[RECORDS PROVIDED]
+++

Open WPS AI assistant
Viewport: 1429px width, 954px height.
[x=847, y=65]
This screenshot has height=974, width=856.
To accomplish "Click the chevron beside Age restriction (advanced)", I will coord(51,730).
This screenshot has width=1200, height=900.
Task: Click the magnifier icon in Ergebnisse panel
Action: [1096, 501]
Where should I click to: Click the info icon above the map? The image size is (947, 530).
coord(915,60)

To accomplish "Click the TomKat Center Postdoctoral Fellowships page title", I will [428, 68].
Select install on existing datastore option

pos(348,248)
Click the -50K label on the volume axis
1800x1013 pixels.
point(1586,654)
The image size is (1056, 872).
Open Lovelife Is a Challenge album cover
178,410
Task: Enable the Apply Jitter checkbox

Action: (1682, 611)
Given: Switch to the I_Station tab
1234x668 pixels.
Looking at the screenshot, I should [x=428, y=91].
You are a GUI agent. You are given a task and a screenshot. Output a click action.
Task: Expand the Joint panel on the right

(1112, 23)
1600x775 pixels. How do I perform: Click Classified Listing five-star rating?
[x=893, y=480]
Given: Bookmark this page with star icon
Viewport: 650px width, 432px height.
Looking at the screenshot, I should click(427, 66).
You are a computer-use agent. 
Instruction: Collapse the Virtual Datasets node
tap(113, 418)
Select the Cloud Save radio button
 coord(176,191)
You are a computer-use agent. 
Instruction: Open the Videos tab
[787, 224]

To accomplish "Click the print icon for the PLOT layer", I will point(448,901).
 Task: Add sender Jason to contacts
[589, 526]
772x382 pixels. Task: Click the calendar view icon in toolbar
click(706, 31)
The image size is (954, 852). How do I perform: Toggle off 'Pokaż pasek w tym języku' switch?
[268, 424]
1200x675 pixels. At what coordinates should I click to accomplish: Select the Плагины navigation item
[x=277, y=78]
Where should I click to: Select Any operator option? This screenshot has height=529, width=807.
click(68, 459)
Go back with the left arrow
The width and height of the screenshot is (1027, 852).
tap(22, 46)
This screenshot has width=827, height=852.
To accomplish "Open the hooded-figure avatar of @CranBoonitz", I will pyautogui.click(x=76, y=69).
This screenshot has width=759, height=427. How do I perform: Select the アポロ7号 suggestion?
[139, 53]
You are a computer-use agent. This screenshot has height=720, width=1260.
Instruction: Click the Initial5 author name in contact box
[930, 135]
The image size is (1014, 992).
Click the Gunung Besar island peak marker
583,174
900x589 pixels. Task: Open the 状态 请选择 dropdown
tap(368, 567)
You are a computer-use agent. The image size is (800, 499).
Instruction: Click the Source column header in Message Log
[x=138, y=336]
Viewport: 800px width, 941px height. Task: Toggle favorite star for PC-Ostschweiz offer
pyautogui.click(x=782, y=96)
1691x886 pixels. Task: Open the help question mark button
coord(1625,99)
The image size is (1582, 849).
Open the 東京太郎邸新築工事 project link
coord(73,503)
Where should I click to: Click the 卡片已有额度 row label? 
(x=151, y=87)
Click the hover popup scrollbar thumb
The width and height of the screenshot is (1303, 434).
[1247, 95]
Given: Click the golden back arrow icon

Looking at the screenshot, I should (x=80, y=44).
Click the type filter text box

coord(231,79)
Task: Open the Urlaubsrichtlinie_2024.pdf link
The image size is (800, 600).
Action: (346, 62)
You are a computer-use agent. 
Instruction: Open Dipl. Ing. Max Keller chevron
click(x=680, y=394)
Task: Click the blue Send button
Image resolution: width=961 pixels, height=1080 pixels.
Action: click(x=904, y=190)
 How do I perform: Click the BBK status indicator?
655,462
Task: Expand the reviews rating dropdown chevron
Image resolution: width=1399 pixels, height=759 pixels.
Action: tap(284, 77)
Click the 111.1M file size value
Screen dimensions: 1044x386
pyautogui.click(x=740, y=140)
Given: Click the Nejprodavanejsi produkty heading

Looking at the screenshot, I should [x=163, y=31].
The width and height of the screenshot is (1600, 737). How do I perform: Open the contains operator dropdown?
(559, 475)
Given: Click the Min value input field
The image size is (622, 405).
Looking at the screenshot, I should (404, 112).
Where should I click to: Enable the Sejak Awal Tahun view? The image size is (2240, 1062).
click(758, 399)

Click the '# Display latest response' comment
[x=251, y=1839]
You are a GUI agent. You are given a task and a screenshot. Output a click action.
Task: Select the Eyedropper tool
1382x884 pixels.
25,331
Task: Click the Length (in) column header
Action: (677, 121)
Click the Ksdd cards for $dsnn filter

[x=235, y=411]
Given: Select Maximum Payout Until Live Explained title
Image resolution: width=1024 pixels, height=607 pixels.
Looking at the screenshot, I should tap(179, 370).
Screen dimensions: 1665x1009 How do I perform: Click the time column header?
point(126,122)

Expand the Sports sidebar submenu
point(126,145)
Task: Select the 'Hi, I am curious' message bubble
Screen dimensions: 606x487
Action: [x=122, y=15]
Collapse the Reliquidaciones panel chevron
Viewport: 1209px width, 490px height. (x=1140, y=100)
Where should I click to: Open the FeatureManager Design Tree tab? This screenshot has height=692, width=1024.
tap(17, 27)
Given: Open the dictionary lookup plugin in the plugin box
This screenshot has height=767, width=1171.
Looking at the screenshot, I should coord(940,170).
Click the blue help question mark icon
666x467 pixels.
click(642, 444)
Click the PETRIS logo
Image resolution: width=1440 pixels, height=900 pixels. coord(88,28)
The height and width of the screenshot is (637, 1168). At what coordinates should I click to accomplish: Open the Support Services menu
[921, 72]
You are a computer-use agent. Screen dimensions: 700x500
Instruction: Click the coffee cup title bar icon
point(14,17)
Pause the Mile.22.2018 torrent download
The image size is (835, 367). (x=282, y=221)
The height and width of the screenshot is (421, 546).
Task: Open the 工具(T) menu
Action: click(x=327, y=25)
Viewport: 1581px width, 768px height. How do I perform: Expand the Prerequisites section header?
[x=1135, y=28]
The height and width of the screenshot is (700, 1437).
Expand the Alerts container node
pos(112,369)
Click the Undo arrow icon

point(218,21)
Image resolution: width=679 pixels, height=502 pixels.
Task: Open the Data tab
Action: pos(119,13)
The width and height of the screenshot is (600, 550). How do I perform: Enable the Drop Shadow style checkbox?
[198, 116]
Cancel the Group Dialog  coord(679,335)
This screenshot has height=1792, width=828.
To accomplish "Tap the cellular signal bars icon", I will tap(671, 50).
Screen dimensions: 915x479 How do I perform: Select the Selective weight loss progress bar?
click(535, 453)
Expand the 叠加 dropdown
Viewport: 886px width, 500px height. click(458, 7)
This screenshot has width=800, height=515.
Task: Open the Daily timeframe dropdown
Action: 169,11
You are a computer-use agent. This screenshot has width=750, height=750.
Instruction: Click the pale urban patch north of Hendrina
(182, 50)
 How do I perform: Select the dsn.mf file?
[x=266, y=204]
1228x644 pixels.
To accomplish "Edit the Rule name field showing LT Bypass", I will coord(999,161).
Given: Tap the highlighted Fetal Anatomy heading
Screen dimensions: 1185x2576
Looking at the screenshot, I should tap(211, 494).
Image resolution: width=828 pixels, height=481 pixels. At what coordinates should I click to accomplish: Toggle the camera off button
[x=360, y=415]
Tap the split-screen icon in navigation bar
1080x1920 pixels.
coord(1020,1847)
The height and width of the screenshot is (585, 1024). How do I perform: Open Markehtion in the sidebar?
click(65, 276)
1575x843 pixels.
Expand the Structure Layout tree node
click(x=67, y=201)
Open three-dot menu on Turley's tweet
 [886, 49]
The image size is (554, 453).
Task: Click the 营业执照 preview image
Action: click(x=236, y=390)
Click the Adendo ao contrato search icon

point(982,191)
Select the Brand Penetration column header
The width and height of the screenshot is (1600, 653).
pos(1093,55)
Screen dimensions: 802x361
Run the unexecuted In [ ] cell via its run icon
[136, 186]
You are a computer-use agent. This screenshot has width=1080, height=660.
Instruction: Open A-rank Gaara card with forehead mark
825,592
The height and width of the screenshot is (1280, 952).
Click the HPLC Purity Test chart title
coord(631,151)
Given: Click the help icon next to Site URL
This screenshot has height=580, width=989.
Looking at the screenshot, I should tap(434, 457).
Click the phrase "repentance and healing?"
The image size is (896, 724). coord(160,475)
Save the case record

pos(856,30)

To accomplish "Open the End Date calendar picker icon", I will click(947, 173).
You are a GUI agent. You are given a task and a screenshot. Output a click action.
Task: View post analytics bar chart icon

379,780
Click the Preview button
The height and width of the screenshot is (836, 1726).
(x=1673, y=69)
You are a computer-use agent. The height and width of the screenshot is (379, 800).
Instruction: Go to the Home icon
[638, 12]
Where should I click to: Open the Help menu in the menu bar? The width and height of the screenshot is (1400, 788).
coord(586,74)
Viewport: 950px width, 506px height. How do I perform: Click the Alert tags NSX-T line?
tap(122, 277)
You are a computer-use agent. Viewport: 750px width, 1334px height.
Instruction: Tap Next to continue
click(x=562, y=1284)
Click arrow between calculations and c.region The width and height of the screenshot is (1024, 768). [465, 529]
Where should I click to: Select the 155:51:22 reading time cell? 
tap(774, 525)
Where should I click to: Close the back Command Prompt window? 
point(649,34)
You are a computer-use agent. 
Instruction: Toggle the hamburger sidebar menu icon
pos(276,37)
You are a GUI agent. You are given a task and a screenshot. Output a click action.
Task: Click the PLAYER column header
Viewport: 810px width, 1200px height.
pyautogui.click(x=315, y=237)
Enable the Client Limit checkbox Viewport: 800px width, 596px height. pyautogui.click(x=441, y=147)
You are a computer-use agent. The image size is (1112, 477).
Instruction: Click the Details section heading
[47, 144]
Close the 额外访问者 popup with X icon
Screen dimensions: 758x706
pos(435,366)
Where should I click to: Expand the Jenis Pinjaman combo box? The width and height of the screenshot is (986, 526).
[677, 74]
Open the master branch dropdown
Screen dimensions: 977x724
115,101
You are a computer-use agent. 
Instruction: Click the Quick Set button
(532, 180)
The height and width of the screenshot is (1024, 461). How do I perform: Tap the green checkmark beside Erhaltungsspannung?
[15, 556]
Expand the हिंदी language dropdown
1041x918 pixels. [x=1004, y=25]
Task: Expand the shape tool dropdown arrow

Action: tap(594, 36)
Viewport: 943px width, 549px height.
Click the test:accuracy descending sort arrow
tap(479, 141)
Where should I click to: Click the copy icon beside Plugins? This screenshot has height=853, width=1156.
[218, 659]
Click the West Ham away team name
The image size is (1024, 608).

+++

[DESCRIPTION OF THE TASK] If a line in the entries above holds "value", include it in the count; report nothing but the resulting number.

[YOUR RESPONSE] 2